Assuming an Indonesian buy a 3-bedroom deluxe at Corals at Keppel Bay for $3,500,000 and takes a 80% loan for 20 years at 3% interest rate. This will work out to a monthly repayment of $15,529. So when exchange rate is SGD$1 to Rp10,000, the monthly repayment is Rp155,290,000. When exchange rate is SGD$1 to Rp8,000, monthly repayment is Rp124,232,000, equivalent to a saving of $3,105 per month. This is vice versa should exchange rate falls the other direction. That would mean in fluctuating exchange rates, buyers can choose to pay more instalments when exchange rates are in their favour and minimise to single instalment per month should exchange rate goes otherwise. This has a downward averaging effect on the overall cost of the property. We thank Singapore government for adopting the same decades-old strategy to combat inflation; currency strengthening. This makes Singapore property a good place to deposit your non-SGD savings.


Singapore property has low volatility because government is quick to step in when economic bubble starts to form. In recent years, the curbs to such situations are in the form of stamp duties and gearing restrictions like TDSR or lower Loan-To-Value. While this dampens the mood to investors looking to make short-term gains, it is a great advantage to people who wants to park their money in safer haven.

Due to measures to control LTV and manage TDSR, banks are still able to keep interest rates attractive when compared to countries like China, Indonesia or Malaysia. Agent fees for rental transactions are also lower, 4.16% as compared to 6%-8% overseas. This leads to lower operating expenses for Singapore property investments.


While other countries with higher interest rates may have higher rental yield, this may not be the only dimension when rental return is considered. Other factors to consider are vacancy period and upkeep of property.
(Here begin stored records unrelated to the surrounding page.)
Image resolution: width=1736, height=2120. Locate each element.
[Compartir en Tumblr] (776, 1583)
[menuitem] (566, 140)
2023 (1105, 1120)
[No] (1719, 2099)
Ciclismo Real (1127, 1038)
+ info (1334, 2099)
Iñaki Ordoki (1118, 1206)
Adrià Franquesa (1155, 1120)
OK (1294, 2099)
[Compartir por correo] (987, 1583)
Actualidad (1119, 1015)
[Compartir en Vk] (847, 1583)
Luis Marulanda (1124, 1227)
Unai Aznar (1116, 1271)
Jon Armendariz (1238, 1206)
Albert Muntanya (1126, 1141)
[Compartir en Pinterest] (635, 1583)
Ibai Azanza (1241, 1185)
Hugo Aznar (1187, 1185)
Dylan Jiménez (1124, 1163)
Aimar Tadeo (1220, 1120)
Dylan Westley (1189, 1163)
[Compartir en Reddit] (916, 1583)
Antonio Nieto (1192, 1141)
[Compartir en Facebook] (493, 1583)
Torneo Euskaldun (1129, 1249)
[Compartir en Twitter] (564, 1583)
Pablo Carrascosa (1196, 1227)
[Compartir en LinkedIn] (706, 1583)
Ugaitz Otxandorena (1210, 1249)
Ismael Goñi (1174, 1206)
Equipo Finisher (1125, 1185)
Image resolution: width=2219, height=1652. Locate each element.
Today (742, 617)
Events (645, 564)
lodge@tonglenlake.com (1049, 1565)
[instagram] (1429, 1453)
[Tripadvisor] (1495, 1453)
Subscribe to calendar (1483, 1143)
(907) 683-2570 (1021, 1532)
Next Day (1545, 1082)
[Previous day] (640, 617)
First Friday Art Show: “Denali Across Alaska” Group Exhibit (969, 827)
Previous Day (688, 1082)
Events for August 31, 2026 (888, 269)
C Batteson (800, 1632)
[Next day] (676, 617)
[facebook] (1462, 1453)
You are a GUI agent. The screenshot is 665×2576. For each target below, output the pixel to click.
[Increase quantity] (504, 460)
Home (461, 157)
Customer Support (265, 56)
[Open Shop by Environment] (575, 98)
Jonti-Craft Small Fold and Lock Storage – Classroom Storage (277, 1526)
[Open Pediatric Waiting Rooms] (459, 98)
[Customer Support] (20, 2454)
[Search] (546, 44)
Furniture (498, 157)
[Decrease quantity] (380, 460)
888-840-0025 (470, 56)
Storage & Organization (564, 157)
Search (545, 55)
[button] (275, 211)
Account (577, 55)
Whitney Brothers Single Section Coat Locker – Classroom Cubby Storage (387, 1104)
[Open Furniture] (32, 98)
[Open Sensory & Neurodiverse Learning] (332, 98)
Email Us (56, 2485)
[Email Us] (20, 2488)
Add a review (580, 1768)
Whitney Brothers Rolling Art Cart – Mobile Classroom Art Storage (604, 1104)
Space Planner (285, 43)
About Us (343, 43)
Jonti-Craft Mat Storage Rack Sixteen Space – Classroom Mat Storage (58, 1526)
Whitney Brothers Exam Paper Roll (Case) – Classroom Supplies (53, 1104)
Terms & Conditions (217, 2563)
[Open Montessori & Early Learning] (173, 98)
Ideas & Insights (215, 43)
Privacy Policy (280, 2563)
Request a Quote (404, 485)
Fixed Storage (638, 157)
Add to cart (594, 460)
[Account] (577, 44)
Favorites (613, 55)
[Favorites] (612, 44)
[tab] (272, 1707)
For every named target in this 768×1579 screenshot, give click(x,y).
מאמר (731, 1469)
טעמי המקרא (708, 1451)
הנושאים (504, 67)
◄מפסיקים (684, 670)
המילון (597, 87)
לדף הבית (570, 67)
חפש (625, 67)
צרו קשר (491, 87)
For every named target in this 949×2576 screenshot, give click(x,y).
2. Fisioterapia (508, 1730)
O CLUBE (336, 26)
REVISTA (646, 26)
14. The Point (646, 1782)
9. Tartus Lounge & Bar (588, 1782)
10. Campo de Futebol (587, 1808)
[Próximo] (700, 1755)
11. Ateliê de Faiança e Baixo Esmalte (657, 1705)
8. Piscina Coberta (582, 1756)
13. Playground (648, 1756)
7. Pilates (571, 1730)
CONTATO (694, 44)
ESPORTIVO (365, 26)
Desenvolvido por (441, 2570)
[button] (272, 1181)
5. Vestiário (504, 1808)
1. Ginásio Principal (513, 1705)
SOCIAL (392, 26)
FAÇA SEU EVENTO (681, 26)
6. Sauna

The amount of Government Land Sales each year is correlated to the increase in amount of employment passes, new citizens, Permanent Residents with some buffer for foreign buyers. Hence, severe oversupply with long vacancy period is less likely to occur unless expectations of landlords are misaligned. The rationale behind this is to ensure that owners who buy property for investment can still afford the monthly repayment, leading to a more robust banking system. Strict building standards imposed by government authorities like URA and BCA ensures certain minimum standards in the produces. It is also observed the upkeep of older properties tends to be better when it comes to Singapore. Hence, long term maintenance cost are kept lower.